■ Collected data entries
---*---

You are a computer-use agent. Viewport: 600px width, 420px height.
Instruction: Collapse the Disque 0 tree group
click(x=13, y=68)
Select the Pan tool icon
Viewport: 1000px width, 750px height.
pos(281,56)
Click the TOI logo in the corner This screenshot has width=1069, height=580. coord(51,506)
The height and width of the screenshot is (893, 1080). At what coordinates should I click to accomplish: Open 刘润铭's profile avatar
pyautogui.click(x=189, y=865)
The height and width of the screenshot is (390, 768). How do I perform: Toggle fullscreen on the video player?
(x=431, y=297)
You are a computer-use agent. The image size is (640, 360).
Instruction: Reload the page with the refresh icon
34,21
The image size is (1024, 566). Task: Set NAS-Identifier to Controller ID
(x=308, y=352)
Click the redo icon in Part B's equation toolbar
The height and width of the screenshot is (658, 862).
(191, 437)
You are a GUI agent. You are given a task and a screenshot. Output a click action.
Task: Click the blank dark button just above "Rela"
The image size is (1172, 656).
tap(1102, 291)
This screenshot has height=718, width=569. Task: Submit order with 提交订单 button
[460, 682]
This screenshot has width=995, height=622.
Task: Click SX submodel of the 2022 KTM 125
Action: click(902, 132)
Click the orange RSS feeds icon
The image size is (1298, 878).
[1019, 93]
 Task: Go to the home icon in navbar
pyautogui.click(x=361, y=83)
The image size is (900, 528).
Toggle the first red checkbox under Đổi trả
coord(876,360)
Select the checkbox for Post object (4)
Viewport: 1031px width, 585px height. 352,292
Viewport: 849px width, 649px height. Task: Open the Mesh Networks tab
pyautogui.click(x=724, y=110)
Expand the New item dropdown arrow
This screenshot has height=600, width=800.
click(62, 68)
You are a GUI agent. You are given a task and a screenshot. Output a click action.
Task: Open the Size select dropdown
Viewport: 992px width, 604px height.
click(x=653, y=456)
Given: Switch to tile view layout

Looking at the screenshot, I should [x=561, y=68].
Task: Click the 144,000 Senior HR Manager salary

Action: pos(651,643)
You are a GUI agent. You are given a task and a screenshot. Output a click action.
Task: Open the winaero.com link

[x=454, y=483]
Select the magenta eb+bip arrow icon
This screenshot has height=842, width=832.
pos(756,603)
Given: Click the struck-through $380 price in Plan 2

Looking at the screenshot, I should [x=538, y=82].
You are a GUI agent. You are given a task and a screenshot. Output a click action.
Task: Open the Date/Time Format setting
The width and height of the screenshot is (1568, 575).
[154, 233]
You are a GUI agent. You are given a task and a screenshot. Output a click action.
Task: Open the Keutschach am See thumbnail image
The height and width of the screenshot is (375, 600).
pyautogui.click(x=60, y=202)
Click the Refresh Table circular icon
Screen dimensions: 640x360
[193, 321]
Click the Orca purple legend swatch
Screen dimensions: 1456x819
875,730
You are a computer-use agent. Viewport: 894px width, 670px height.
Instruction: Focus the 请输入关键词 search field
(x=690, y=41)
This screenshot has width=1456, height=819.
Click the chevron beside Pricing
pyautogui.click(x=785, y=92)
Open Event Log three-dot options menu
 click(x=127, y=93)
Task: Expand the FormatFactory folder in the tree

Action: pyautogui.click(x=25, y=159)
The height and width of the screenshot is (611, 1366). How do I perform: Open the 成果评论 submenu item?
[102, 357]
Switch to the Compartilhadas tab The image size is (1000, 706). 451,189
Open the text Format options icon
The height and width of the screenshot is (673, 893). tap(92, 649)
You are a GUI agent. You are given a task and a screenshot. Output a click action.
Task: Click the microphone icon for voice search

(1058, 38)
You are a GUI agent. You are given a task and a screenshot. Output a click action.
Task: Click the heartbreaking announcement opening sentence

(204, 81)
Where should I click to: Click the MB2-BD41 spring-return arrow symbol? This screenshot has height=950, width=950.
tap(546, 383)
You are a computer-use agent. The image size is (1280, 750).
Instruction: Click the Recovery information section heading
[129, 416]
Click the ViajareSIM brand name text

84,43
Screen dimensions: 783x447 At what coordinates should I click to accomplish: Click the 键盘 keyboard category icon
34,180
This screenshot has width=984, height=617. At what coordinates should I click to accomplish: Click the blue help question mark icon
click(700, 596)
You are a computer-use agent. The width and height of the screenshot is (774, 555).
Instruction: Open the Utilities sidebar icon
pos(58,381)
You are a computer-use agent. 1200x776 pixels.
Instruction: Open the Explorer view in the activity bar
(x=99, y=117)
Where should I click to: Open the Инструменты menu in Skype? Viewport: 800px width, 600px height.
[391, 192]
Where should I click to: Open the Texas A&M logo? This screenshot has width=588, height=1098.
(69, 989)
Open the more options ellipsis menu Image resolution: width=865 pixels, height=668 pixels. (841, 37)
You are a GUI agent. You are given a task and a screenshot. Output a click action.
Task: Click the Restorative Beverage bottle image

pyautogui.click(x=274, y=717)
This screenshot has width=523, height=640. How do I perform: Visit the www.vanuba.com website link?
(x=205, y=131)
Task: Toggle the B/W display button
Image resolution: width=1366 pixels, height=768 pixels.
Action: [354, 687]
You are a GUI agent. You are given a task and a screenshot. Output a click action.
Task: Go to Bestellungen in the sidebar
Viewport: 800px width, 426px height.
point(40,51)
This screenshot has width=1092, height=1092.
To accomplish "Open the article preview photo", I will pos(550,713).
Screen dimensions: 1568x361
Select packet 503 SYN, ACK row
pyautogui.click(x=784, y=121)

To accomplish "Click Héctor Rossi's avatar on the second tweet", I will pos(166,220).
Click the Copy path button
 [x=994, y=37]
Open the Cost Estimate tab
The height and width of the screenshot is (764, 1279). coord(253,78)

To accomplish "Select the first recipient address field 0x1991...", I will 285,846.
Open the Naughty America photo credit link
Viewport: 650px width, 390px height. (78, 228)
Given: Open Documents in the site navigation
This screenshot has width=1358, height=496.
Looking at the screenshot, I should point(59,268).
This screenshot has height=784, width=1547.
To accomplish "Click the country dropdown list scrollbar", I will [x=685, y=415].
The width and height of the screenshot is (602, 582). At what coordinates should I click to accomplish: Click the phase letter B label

---*---

■ Exercise prompt
Pull every line containing the string "will" out of the data above and copy it.

■ Answer section
To accomplish "Open the article preview photo", I will pos(550,713).
To accomplish "Click Héctor Rossi's avatar on the second tweet", I will pos(166,220).
To accomplish "Select the first recipient address field 0x1991...", I will 285,846.
To accomplish "Click the country dropdown list scrollbar", I will [x=685, y=415].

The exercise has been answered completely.